[Collected data]
━━━

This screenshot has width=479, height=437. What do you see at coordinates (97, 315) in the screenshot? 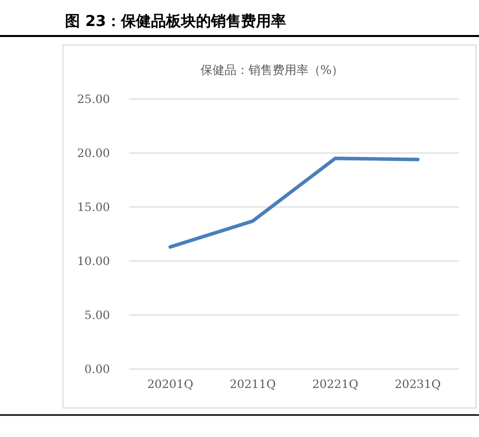
I see `y-tick-label: 5.00` at bounding box center [97, 315].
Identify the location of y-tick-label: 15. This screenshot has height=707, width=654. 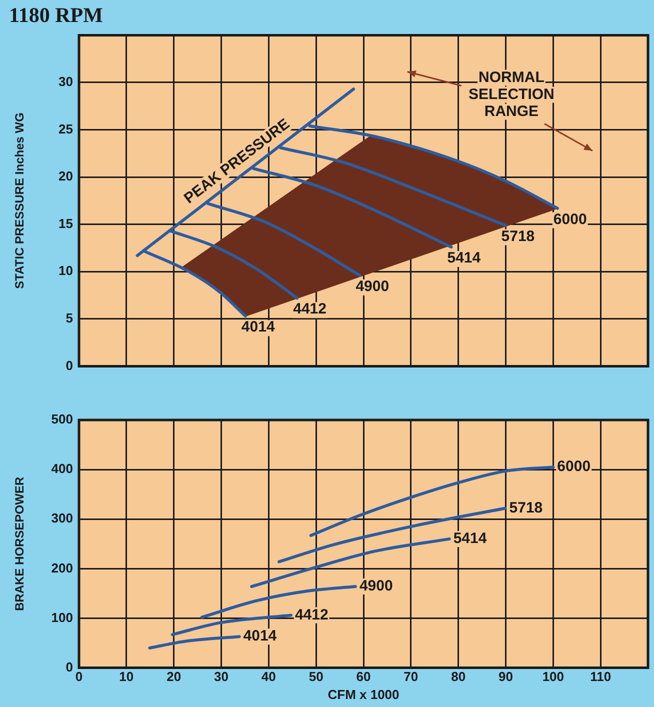
(66, 224).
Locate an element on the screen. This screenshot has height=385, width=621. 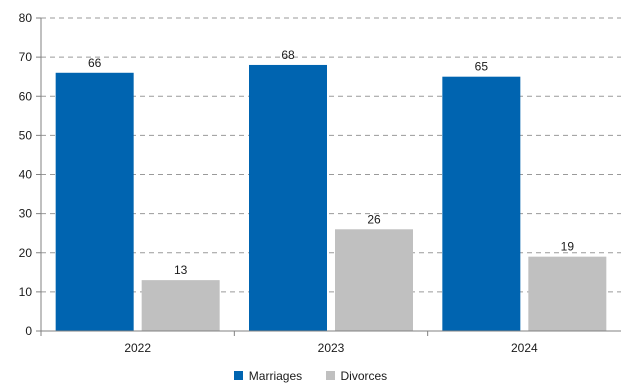
bar-marriages-2022 is located at coordinates (94, 202).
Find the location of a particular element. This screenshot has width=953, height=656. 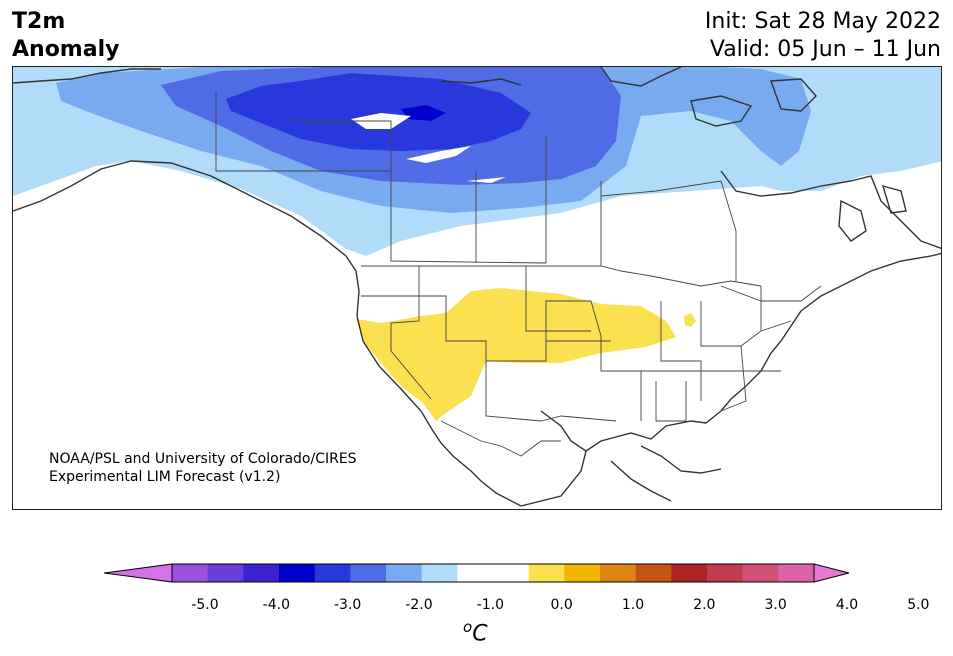

anomaly-band-plus-0-5-small is located at coordinates (690, 320).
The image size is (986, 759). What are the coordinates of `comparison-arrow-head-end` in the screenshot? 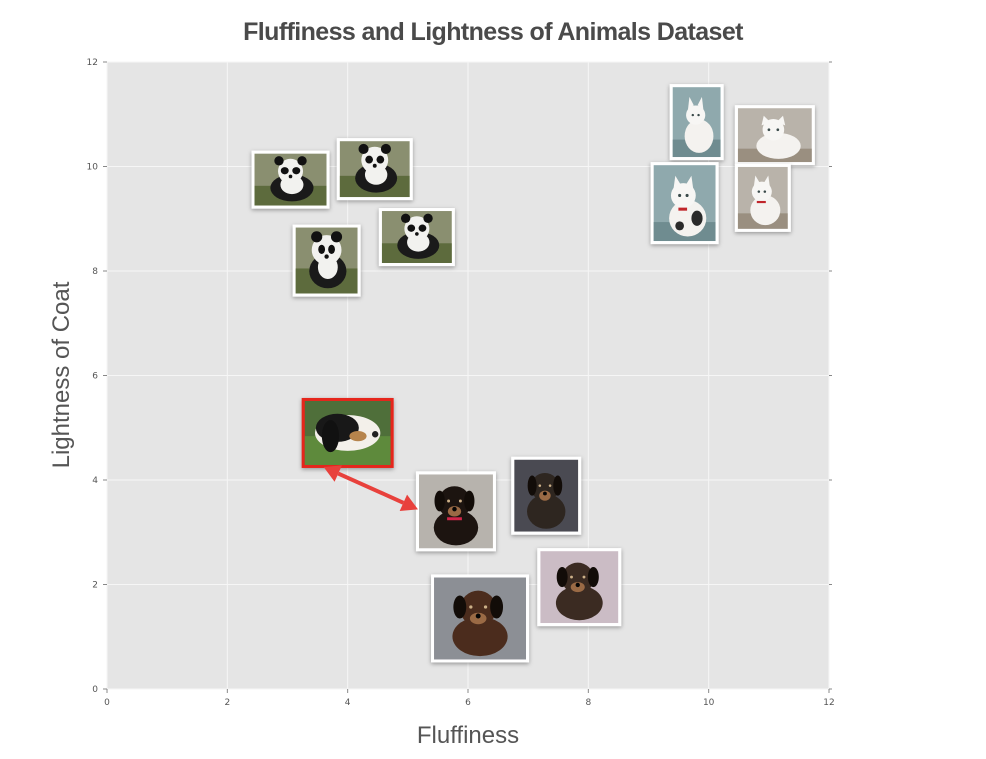 It's located at (408, 503).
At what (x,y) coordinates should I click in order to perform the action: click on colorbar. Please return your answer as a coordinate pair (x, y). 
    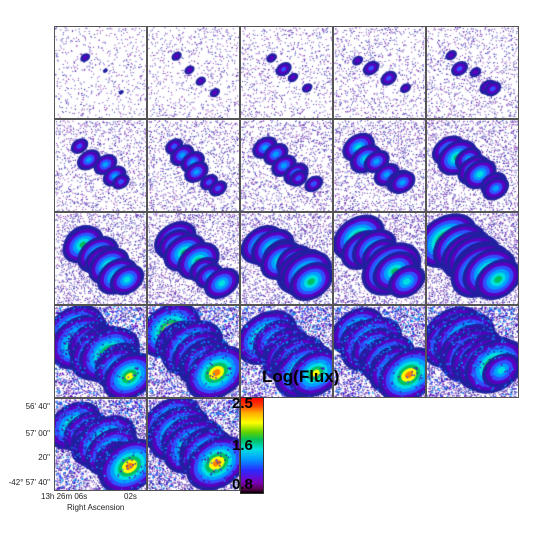
    Looking at the image, I should click on (252, 446).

━━━

▶ Required work
Retype the lines precisely, starting at the line that contains "At what (x,y)" and continuing through the end of the collected data. Leave the pictures out of your copy.

▶ Your solution
At what (x,y) coordinates should I click in order to perform the action: click on colorbar. Please return your answer as a coordinate pair (x, y). 
    Looking at the image, I should click on (252, 446).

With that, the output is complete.